> TEXTE À LIRE
^^^^

En tout état de cause, il est indispensable qu'Orange tienne l'Arcep informée concernant les territoires où une articulation des déploiements est nécessaire, de l'état de ses discussions locales avec les autres opérateurs présents et in fine de la solution trouvée pour éviter une superposition inefficace des réseaux.
3.3. Deux engagements à deux échéances : fin 2020 et fin 2022
Orange s'engage sur deux échéances fermes pour l'ensemble du périmètre géographique de sa proposition d'engagements :
- premièrement, à fin 2020, avoir rendu « raccordables » (9) ou « raccordables à la demande, c'est-à-dire éligibles commercialement à une offre FttH et pouvant bénéficier d'un raccordement sous 6 mois » tous les locaux (logements et locaux professionnels) des communes précisées ci-avant, avec au plus 8 % de locaux « raccordables à la demande » au global ;
- deuxièmement, à fin 2022, avoir rendu « raccordables » tous les locaux de ces mêmes communes.
L'Arcep note en premier lieu qu'Orange s'engage à avoir complètement terminé ses déploiements sur le périmètre géographique détaillé ci-avant à fin 2022, puisque tous les locaux des communes concernées seront raccordables (sauf le cas échéant du fait du refus des propriétaires ou copropriétés concernés). Cette date est cohérente avec la cible du plan France Très Haut Débit de 100 % très haut débit à fin 2022.

^^^^

> DONNÉES FOURNIES
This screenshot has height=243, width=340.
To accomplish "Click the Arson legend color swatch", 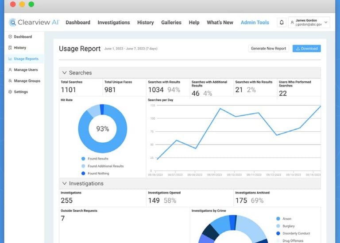I will [x=278, y=219].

^^^^

> OBJECTIFS
[A] Recopiez à l'identique, dans le texte sur les engagements d'Orange, le passage qui s'ouvre sur les mots contenant « 3.3. Deux engagements » et se clôt sur « ces mêmes communes. ».
[B] D'après le texte sur les engagements d'Orange, quelle proportion maximale de locaux « raccordables à la demande » est admise au global à fin 2020 ?

> RÉPONSES FOURNIES
[A]
3.3. Deux engagements à deux échéances : fin 2020 et fin 2022
Orange s'engage sur deux échéances fermes pour l'ensemble du périmètre géographique de sa proposition d'engagements :
- premièrement, à fin 2020, avoir rendu « raccordables » (9) ou « raccordables à la demande, c'est-à-dire éligibles commercialement à une offre FttH et pouvant bénéficier d'un raccordement sous 6 mois » tous les locaux (logements et locaux professionnels) des communes précisées ci-avant, avec au plus 8 % de locaux « raccordables à la demande » au global ;
- deuxièmement, à fin 2022, avoir rendu « raccordables » tous les locaux de ces mêmes communes.

[B] Au plus 8 % des locaux.